## TEKS BACAAN
Absen Kutitip, Siapa Merugi?

Ilustrator: Josephine Prasetyo

Absen Kutitip, Siapa Merugi?

Oleh: Hendro Richard D. P.

Saya pertama kali mendengar akronim itu di semester pertama. Waktu itu saya berpikir, cepat sekali teman-teman memikirkan masa depan? Namun ternyata TA yang dimaksud adalah “titip absen”, bukan “tugas akhir” yang katanya menjadi teman hidup mahasiswa senior (selain skripsi tentunya). Dulu ketika saya masih menjadi seorang siswa, presensi atau yang seringkali kita sebut absensi selalu dilakukan oleh guru dengan memanggil nama siswanya satu per satu. Jika sudah mulai hafal dengan murid-muridnya, para guru hanya akan menanyakan siapa saja yang tidak hadir alias absen hari itu. Hal tersebut berubah setelah saya naik tingkat menjadi mahasiswa. Daftar presensi tidak selalu berada di tangan dosen. Dari sanalah kreativitas mahasiswa kemudian melahirkan sebuah sistem kerja sama terbaik sepanjang sejarah, titip absen.

## DATA TERKUMPUL
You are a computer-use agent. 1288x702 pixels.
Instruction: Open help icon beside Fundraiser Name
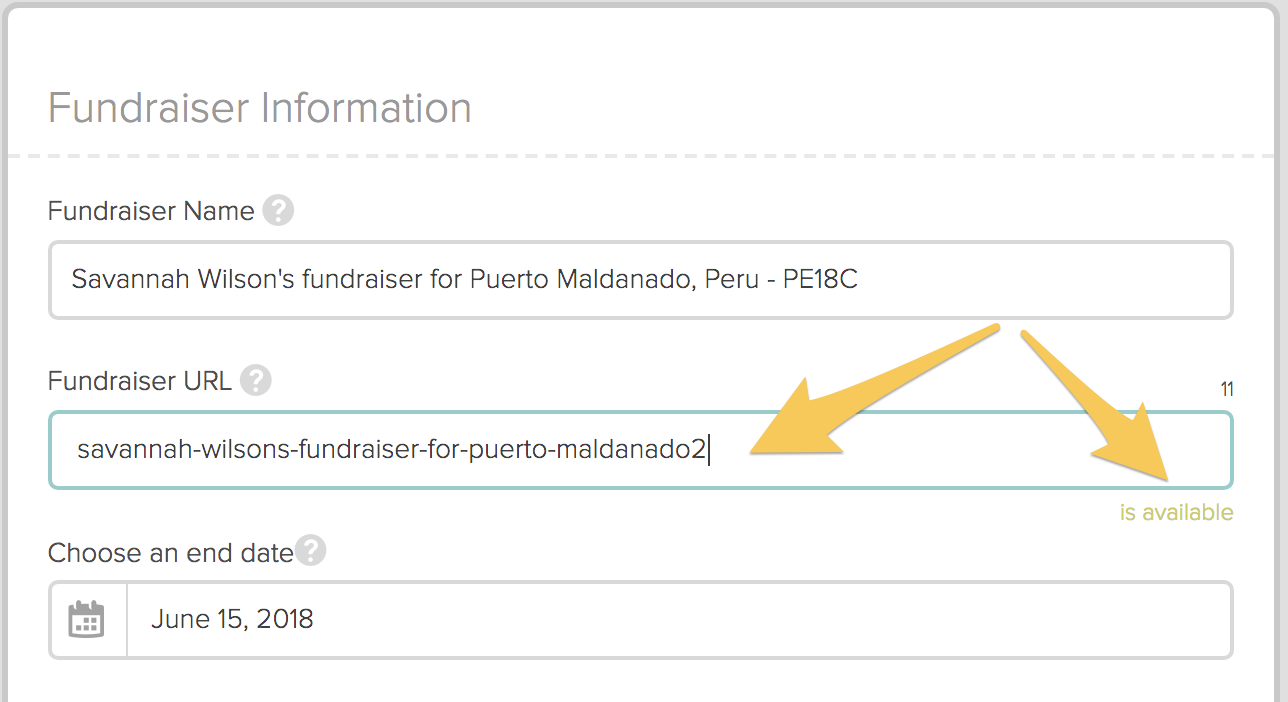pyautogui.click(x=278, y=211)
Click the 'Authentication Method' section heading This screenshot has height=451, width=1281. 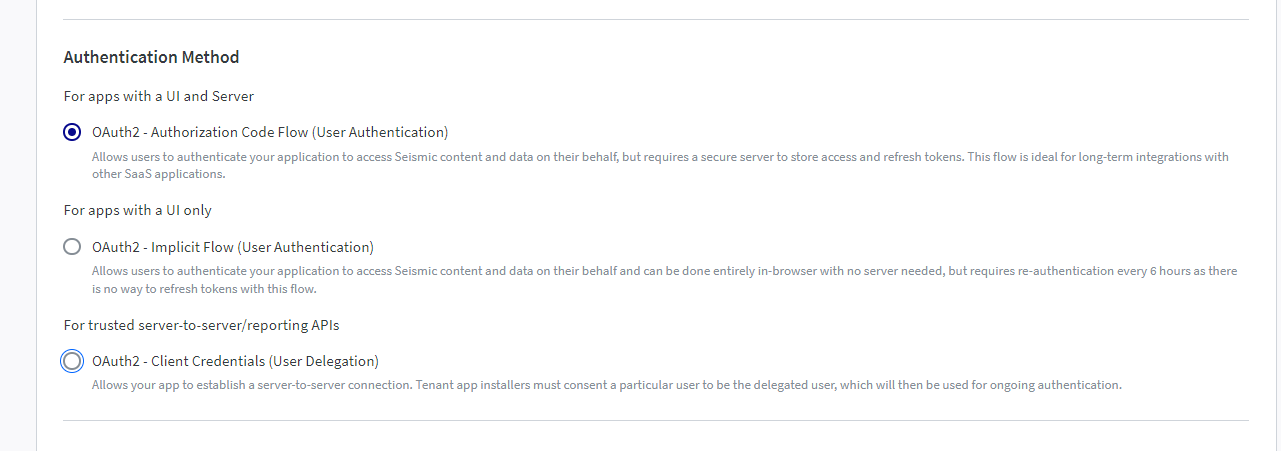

## PERINTAH TUGAS
Ambil seluruh tulisan tentang titip absen di atas, lalu tulis ulang tanpa mengubah satu huruf pun.

## HASIL LATIHAN
Absen Kutitip, Siapa Merugi?

Ilustrator: Josephine Prasetyo

Absen Kutitip, Siapa Merugi?

Oleh: Hendro Richard D. P.

Saya pertama kali mendengar akronim itu di semester pertama. Waktu itu saya berpikir, cepat sekali teman-teman memikirkan masa depan? Namun ternyata TA yang dimaksud adalah “titip absen”, bukan “tugas akhir” yang katanya menjadi teman hidup mahasiswa senior (selain skripsi tentunya). Dulu ketika saya masih menjadi seorang siswa, presensi atau yang seringkali kita sebut absensi selalu dilakukan oleh guru dengan memanggil nama siswanya satu per satu. Jika sudah mulai hafal dengan murid-muridnya, para guru hanya akan menanyakan siapa saja yang tidak hadir alias absen hari itu. Hal tersebut berubah setelah saya naik tingkat menjadi mahasiswa. Daftar presensi tidak selalu berada di tangan dosen. Dari sanalah kreativitas mahasiswa kemudian melahirkan sebuah sistem kerja sama terbaik sepanjang sejarah, titip absen.